As time goes by, Microsoft seems to be making it more difficult to justify sticking with Windows 7.

First Microsoft announced it will scale back support for Windows 7 on new machines and more recently it began a campaign to denigrate the security of Windows 7 relative to Windows 10.

This week the German arm of Microsoft said that Windows 7 “won’t meet the requirements of users of modern technology, nor the higher security needs of IT departments”, going on to say the older OS “is based on long-outdated security architectures”.

This downbeat assessment came days after Microsoft announced that Windows 10’s hardened security had neutralized several vulnerabilities that were later exploited by two zero-day hacks–proactively protecting the OS without the need for a dedicated patch.

The security measures that blocked these zero-days were added to Windows 10 via the Anniversary Update patch last summer. So why couldn’t these same protections be added to Windows 7 and other older Microsoft operating systems? Is this a deliberate choice by Microsoft to push users to Windows 10 or is it unreasonable to expect Microsoft to expend resources updating older OSes in this way?

SEE: Despite privacy concerns, Microsoft calls Windows 10 ‘the most secure version of Windows’

Greg Iddon, security specialist at Sophos, believes it would be untenable for Microsoft to harden Windows 7’s security to the same extent.

“Many of us would like to see these security improvements brought to Windows 7 and the like,” he said.

“While it is almost certainly possible to port these security improvements over, the changes would likely risk breaking a number of legacy applications, and require a large amount of effort to port and maintain.

“Securing software as complicated as an operating system requires a lot of time and resources.
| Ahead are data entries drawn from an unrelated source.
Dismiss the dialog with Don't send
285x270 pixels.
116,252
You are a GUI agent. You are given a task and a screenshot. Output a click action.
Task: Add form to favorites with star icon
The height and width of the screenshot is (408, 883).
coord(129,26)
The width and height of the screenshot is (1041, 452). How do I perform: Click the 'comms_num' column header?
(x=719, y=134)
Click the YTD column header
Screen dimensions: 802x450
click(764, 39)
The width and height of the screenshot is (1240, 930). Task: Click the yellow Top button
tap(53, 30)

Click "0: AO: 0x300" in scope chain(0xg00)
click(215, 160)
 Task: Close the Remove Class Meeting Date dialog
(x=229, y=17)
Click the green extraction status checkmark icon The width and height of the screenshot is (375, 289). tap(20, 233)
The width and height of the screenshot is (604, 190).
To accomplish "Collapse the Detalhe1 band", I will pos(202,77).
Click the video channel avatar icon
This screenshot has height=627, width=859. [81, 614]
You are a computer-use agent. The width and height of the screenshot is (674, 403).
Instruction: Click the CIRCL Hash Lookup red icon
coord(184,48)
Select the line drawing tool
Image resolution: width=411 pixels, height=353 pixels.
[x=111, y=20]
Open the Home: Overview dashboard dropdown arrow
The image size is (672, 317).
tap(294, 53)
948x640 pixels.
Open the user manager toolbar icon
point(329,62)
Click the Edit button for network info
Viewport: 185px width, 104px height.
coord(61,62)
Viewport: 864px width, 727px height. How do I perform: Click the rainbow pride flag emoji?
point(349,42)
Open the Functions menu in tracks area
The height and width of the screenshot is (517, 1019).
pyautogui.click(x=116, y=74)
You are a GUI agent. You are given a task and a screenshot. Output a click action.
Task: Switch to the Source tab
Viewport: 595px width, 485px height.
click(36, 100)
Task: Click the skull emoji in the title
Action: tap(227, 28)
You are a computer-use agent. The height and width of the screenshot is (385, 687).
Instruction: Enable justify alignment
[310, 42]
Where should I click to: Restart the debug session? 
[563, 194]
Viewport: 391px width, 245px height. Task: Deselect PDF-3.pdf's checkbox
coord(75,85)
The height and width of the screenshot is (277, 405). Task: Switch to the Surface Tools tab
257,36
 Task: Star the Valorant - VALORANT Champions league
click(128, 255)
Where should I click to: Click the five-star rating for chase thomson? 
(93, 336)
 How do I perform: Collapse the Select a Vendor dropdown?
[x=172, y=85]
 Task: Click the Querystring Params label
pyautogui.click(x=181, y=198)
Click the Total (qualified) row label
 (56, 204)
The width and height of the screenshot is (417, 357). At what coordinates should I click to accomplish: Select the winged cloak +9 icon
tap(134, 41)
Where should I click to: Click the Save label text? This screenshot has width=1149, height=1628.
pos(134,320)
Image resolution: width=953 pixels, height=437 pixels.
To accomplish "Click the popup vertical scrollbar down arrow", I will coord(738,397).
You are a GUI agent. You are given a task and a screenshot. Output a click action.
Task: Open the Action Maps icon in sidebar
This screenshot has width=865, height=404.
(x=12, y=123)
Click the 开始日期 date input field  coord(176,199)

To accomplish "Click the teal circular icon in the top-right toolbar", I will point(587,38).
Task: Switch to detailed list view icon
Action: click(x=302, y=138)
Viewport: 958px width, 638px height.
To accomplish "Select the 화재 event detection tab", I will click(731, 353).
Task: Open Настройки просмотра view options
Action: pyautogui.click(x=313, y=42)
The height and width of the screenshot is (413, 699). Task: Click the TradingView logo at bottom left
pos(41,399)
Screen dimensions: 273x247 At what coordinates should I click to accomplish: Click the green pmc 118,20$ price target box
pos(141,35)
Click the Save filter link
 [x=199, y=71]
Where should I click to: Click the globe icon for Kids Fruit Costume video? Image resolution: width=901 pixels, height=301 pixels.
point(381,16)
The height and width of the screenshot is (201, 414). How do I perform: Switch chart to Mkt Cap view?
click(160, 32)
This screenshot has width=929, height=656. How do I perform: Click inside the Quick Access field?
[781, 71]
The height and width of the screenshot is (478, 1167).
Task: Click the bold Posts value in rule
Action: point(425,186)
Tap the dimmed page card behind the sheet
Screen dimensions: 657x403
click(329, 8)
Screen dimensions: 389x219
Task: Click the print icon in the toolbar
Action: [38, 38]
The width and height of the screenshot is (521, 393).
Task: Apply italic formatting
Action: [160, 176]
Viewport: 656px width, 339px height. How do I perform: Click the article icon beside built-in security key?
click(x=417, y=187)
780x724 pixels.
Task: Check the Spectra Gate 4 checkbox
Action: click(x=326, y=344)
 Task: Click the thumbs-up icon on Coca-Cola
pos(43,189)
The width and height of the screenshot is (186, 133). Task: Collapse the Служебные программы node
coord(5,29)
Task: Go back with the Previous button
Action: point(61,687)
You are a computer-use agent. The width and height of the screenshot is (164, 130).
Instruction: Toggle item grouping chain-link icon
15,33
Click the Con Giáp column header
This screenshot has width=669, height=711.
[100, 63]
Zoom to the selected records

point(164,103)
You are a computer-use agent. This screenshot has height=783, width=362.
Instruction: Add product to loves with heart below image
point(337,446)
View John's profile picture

Spreading this thinly across multiple ageing and out of mainline support operating systems wouldn’t be a smart move.”

Other Windows 10-specific security features–such as Credential Guard, which offers additional protection for login details, and Device Guard, which allows devices to be restricted to only running trusted software–are too deeply coupled to the architecture of Microsoft’s latest OS said Windows security expert and SANS Institute Fellow Jason Fossen.

“New Windows 10 security features like Credential Guard and Device Guard are not like installing a new application or background service, but require deep changes in the kernel of the operating system. For this reason alone, Microsoft would not back port them to Windows 7.”

Microsoft is also no longer adding new features to Windows 7 at this point in the OS’ lifecycle, since mainstream support for the OS ended in January 2015. As long as Microsoft continues to patch Windows 7 machines against the latest bugs and vulnerabilities, it is fulfilling its extended support agreement, which will see it deliver security and reliability fixes to the OS until January 2020.

But it would be naive to assume Microsoft has no wider commercial interest in seeing users move to Windows 10, as was evident by the lengths it went to get home users to upgrade from Windows 7 and 8.

“Microsoft is moving away from selling traditional software licenses to selling cloud-based services in Azure, and wants everyone stuck on Windows 7 to upgrade to Windows 10 to help drive this business model,” said Fossen.

“Microsoft wants everyone in the world to have a Microsoft Account in Azure, to log into their Windows or non-Windows devices with their Microsoft Account, and then use Azure-integrated web services like Office 365, Cortana,, OneDrive, Skype, and so on.

“Windows 10 is Microsoft’s preferred platform for Azure, not just for the licensing income, but also because many Windows 10 features are designed around Azure services, and more Azure integration will be added every year, such as for LinkedIn.”

Microsoft’s messaging on the security shortcomings of Windows 7 seems targeted at business users. While Microsoft said last year that Windows 10 was being adopted “150 percent faster” than Windows 7, some unofficial figures paint a different picture, with a study by Softchoice finding that less than one percent of Windows PCs inside firms were running Windows 10.

However, businesses may not be persuaded by Microsoft’s approach of stressing Windows 7’s vulnerability, given many larger enterprises run security suites to safeguard their infrastructure. And while Microsoft talks up Windows 10’s enhanced security, aspects have been found to be lacking in some external tests, notably Windows 10’s built-in malware protection.

Microsoft did not respond to a request for comment.